One third of patients diagnosed with lung cancer have caught the disease early enough to eradicate it with surgery. In performing surgery, physicians will remove as little of the lung as possible. In some cases, they will remove only a wedge of a lung, in other cases, a lobe of the lung will be removed. In severe cases, the patient may have to sacrifice an entire lung. Because lung cancer so often spreads to other parts of the body, surgeons performing a lung resection will likely also remove lymph nodes which are sent to the laboratory for examination to determine if the cancer has metastasized. Future treatments may well be based on what is discovered from these lymph node extractions.
A patient who has lost part or all of a lung will have more difficulty breathing than he or she did before surgery. Most post-op lung cancer patients will need some kind of physical therapy or oxygen treatments to mitigate breathing difficulty. The good news, though, is that even patients who have lost an entire lung can live normal lives. Lung tissue expands, so the remaining lung tissue will compensate for the lost tissue.

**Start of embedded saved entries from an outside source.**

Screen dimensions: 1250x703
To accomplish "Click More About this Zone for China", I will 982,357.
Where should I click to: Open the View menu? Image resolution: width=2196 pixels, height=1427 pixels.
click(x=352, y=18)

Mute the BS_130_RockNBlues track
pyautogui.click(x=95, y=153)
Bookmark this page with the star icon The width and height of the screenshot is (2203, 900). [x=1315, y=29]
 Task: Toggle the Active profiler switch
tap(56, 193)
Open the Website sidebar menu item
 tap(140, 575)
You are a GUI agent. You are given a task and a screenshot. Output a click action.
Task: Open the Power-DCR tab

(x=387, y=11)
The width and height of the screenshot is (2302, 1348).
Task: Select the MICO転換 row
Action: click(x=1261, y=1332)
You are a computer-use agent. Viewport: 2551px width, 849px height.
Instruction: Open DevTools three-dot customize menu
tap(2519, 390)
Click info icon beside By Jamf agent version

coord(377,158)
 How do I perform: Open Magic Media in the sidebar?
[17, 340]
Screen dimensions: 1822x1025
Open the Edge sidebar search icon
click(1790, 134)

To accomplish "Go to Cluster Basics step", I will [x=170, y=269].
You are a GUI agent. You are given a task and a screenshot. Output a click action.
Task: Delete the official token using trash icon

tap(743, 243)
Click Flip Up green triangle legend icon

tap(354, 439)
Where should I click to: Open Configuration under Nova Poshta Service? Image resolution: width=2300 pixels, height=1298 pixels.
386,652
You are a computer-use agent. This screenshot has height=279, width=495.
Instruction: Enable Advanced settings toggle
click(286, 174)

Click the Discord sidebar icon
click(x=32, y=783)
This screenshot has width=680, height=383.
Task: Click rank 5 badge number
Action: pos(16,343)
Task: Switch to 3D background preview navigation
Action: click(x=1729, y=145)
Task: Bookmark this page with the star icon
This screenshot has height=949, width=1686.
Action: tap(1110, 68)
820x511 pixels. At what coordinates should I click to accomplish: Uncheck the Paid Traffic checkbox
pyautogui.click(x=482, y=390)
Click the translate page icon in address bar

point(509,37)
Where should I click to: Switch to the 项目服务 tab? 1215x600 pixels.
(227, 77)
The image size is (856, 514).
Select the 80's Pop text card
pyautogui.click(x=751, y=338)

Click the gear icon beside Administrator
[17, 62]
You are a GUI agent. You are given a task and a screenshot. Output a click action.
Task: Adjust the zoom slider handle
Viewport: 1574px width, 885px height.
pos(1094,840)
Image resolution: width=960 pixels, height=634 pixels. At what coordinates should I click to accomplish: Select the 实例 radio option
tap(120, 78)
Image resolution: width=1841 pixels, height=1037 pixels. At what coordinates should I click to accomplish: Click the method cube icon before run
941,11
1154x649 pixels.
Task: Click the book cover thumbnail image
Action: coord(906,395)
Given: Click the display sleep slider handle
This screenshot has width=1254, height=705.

Post-op patients also help their recovery by building up their overall body strength. When other muscles of the body are in good shape, they take pressure off the lungs, making it easier for the patient to breathe.
The bad news is that a lung cancer patient who is struggling to breathe after surgery may well need further immediate treatment. If extracted lymph nodes show that the cancer has spread beyond the lungs, the cancer will probably be diagnosed as advanced. Standard treatment at this point in the disease involves radiation or chemotherapy or possibly both at the same time.
Radiation , which infuses the patient’s body with x-ray like beams or injections, is often a next step. Radiation is also sometimes used prior to surgery to shrink tumors. This will increase the chances of a successful outcome and make the surgery less devastating. Because many lung cancer patients are too debilitated to withstand surgery safely, radiation is sometimes used as an alternative to surgery.
Chemotherapy , which infuses a patient’s body with cancer-killing chemicals via the bloodstream, may also be part of the picture. Many patients fear the nausea and fatigue that accompany chemo, but innovations in medicine have made it possible to mitigate these side effects much more effectively than could be done a few years ago.
Patients with advanced lung cancer sometimes wonder why they can’t get a lung transplant. One reason is that patients with compromised lungs and breathing problems are generally not good candidates for catastrophic surgery. To speak plainly, their chances of surviving a transplant are not good enough for most transplant committees who must choose which patients will get the small number of organs they have available. Organ transplantation also requires drug-induced immune suppression for the rest of the transplant patient’s life. The drugs used to suppress immunity can accelerate cancer, turning micro-tumors into life-threatening tumors.
The exact type of treatment a patient receives for his or her lung cancer depends to a great extent on what kind of lung cancer has emerged. There are two types of lung cancer: small cell and non-small cell. People who smoke or are exposed to radon are at risk for either type of cancer. Their symptoms and diagnosis are more or less identical; treatments, however, are somewhat different.